Er zijn (net als bij psychologie) verschillende stromingen in de sociologie: historisch perspectief,
theoretische analyse en verschil tussen stabiliteit v/d samenleving en de overeenstemming
over waarden en doeleinden tussen de leden daarvan, en conflicten tussen de groepen binnen
de maatschappij en het gebrek aan overeenstemming tussen de leden.
Hoofdstuk 3
Wetenschappelijke twijfel: nooit iets voor waar of zeker aannemen voor je de zaak van alle
kanten bekeken hebt.
Verwondering: Sociologen verwonderen zich over het feit dat mensen het klaarspelen om met
elkaar samen te leven.
Sociologie overbodig: Omdat sociologie zich deels bezig houdt met vanzelfsprekendheden
menen veel mensen dat zij de sociologiewetenschap kennen. De vraag is echter of ze daarmee
ook meer inzicht hebben gekregen in de samenleving, en of ze de empirische kritiek hebben
doorstaan.
Verbanden: sociologen zoeken naar verbanden tussen de losstaande feiten. Zo komt er soms
een andere uitkomst uit dan gedacht, en in een nieuw licht geplaatst.
Schijnverband: 'van televisiekijken krijg je slechte schoolresultaten' (zie voorbeeld en schema
op blz. 47)
Elias:
Wij-perspectief: gaat uit van de waarneming, de beleving en de bedoelingen van de leden zelf
van de bestudeerde samenleving of groepering.
Zij-perspectief: waarnemen van een standpunt van de buitenstaander.

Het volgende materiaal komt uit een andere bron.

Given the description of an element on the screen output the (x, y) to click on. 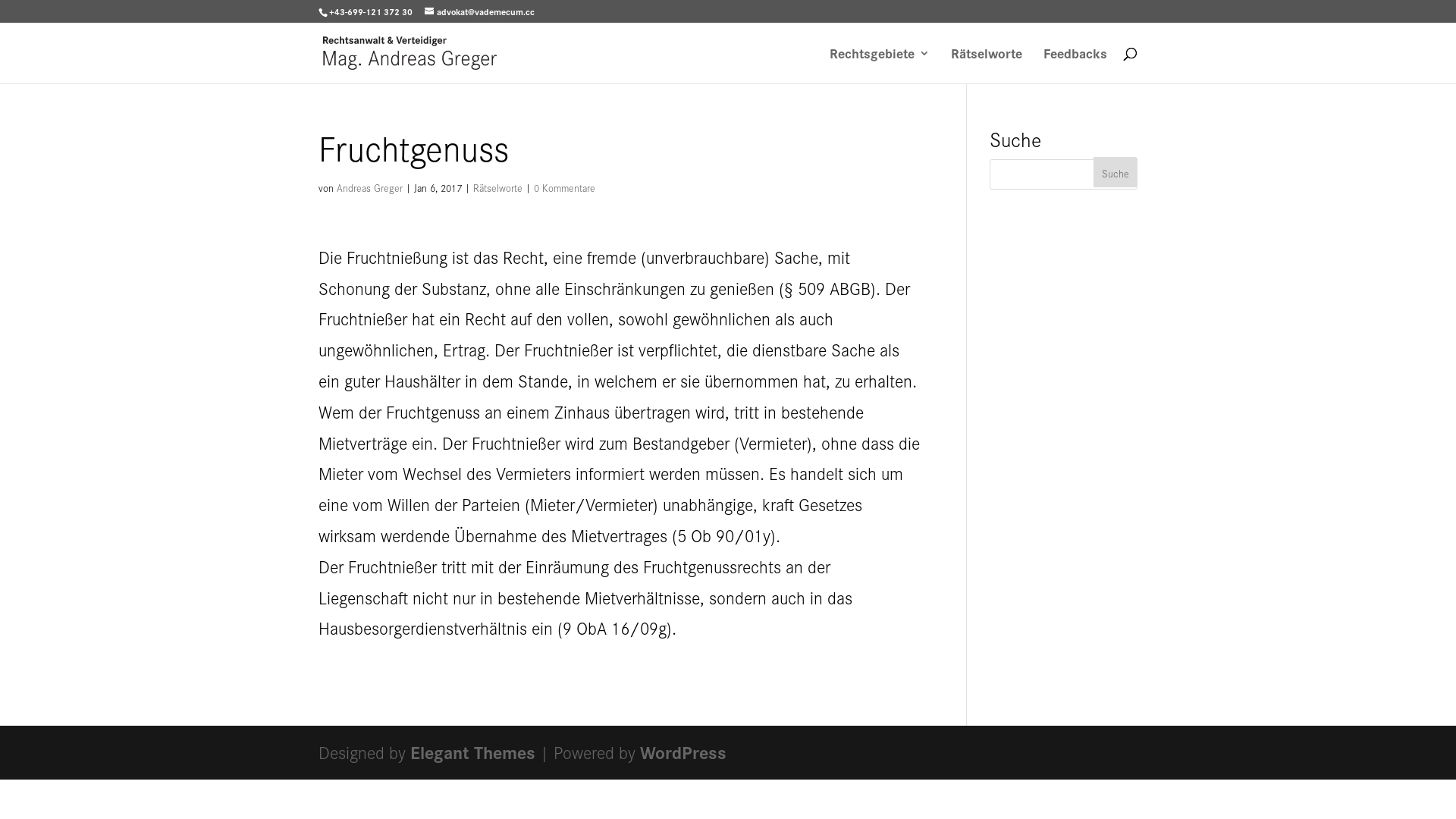
Andreas Greger Element type: text (369, 186)
Rechtsgebiete Element type: text (879, 65)
Feedbacks Element type: text (1075, 65)
WordPress Element type: text (683, 751)
0 Kommentare Element type: text (564, 186)
Suche Element type: text (1115, 171)
Elegant Themes Element type: text (472, 751)
advokat@vademecum.cc Element type: text (479, 11)
Given the description of an element on the screen output the (x, y) to click on. 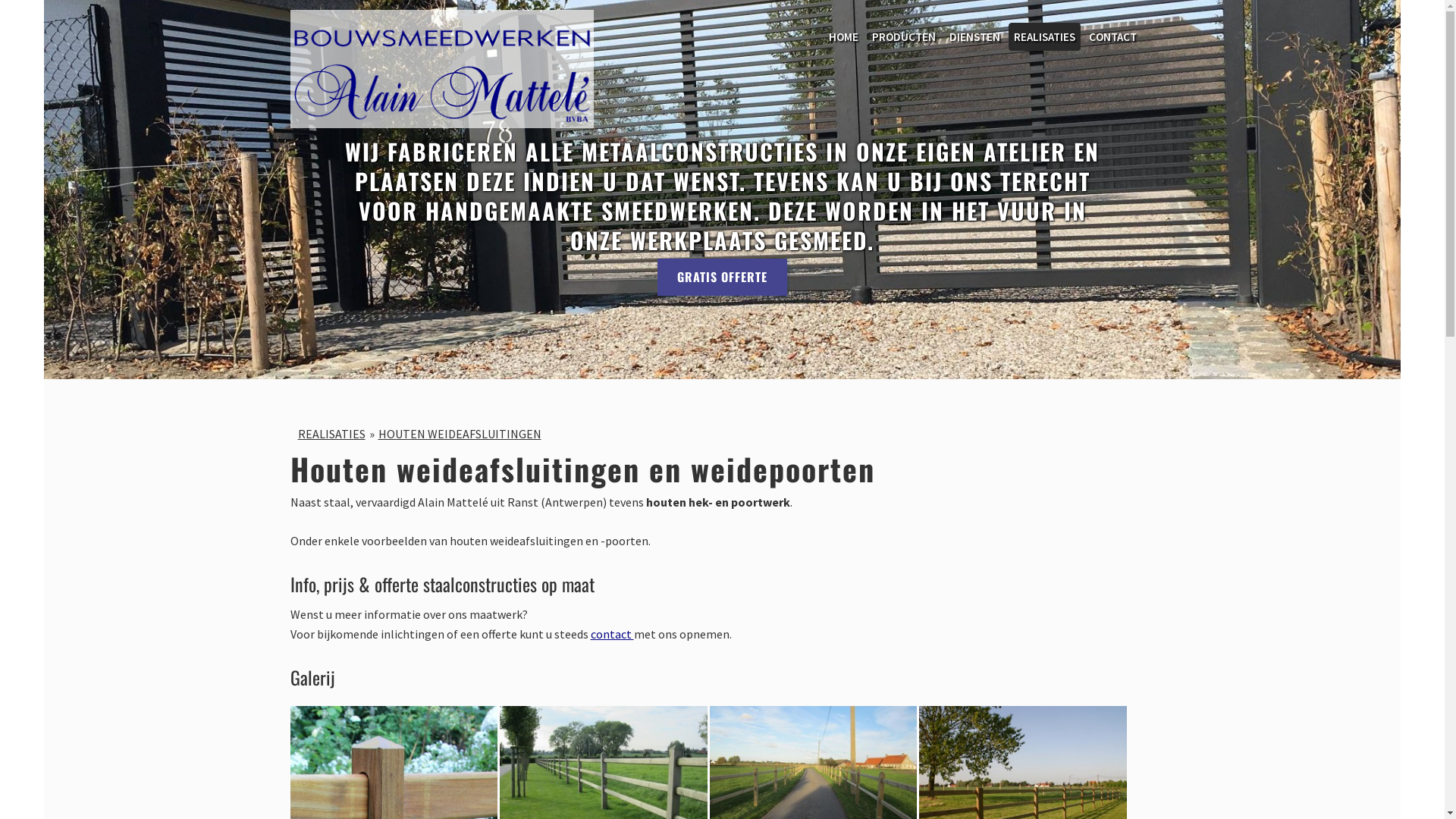
HOME Element type: text (843, 36)
DIENSTEN Element type: text (974, 36)
HOUTEN WEIDEAFSLUITINGEN Element type: text (458, 433)
CONTACT Element type: text (1112, 36)
PRODUCTEN Element type: text (903, 36)
GRATIS OFFERTE Element type: text (722, 276)
REALISATIES Element type: text (330, 433)
REALISATIES Element type: text (1044, 36)
contact Element type: text (611, 633)
Given the description of an element on the screen output the (x, y) to click on. 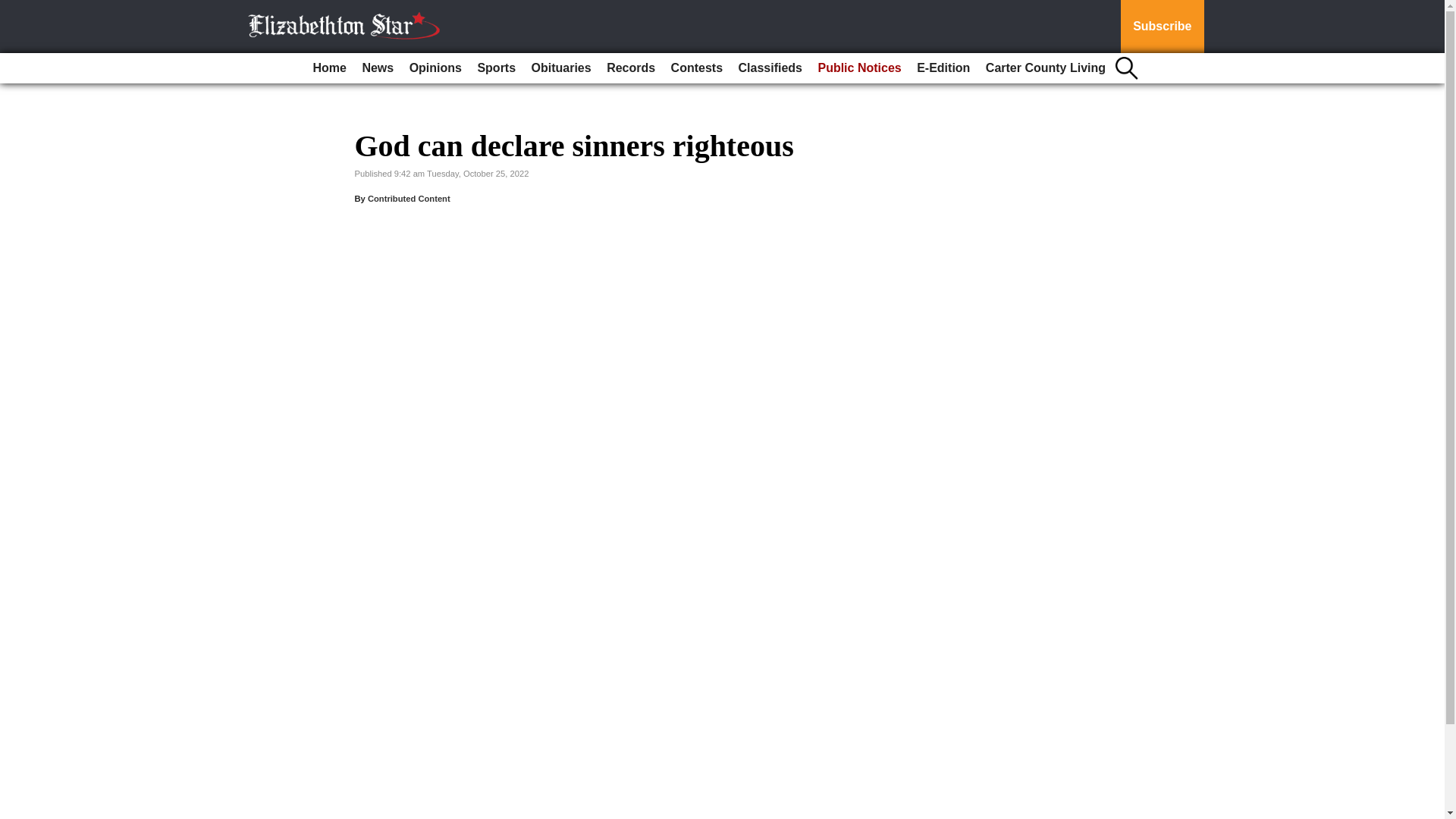
Contests (697, 68)
Public Notices (858, 68)
Records (630, 68)
Obituaries (560, 68)
Subscribe (1162, 26)
Go (13, 9)
Opinions (435, 68)
Classifieds (770, 68)
Carter County Living (1045, 68)
Home (328, 68)
E-Edition (943, 68)
News (376, 68)
Contributed Content (408, 198)
Sports (495, 68)
Given the description of an element on the screen output the (x, y) to click on. 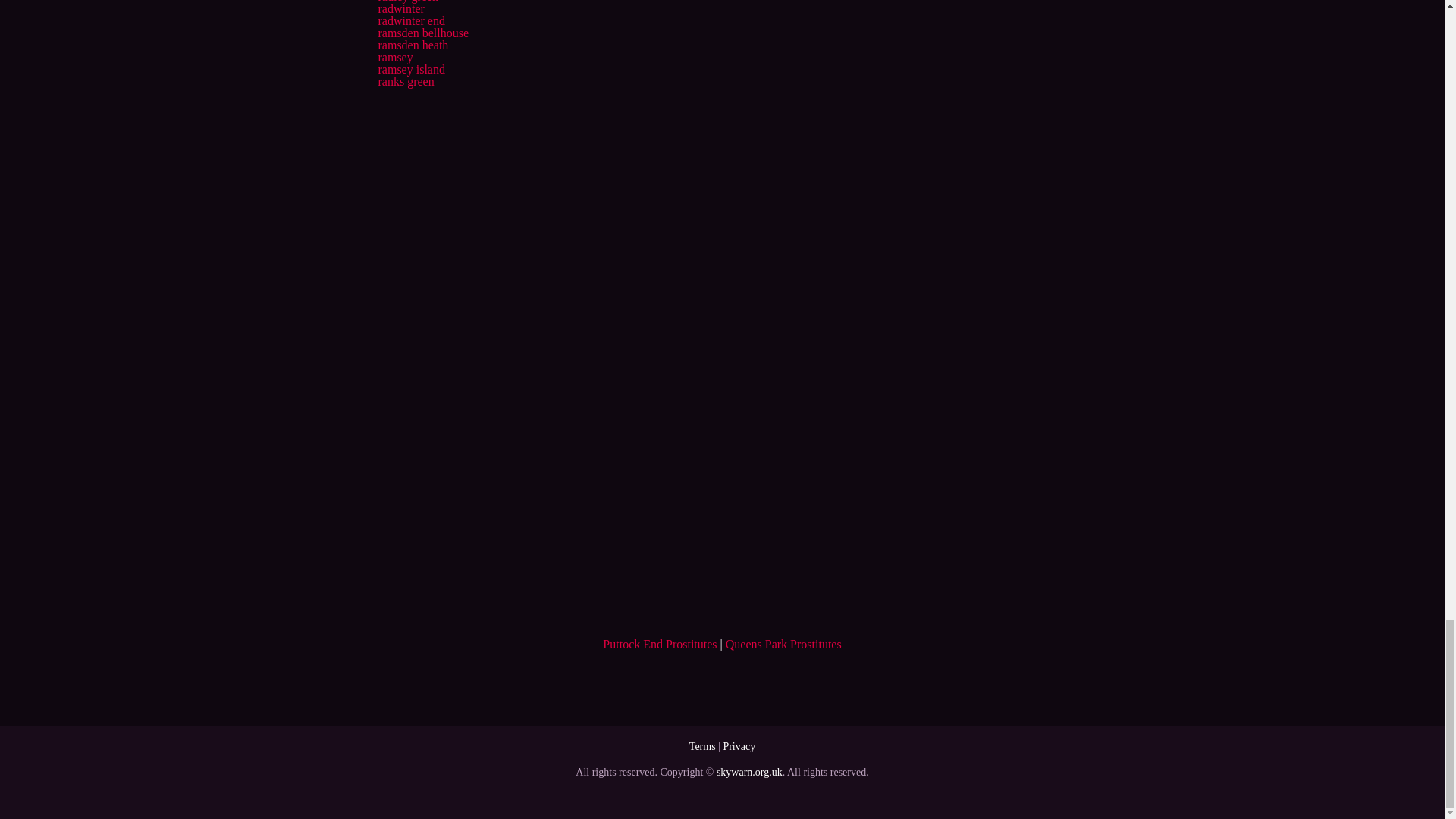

Beide kunnen elkaar aanvullen.
Samenleven gaat niet vanzelf. Vier problemen doen zich altijd voor:
1. Solidariteit: wie horen bij wie?
2. Hiërarchie: wie staan boven wie?
3. Arbeidsdeling: wie doen wat, en voor wie?
4. Bezit: van wie is wat?
Maatschappelijke betekenis v/d sociologie:
1. Sociologie-ontwikkeling: door wetenschappelijk onderzoek e.d. wordt de sociologische
kennis uitgebreid.
2. Sociologie-overdracht: overbrengen van kennis v/d sociologie.
3. Sociologie-toepassing: beroepen met concrete probleemsituaties waarin sociologen
werken en de sociologische kennis toepassen.
4. Sociologie-gebruik: tal van beroepsambtenaren die het gebruiken.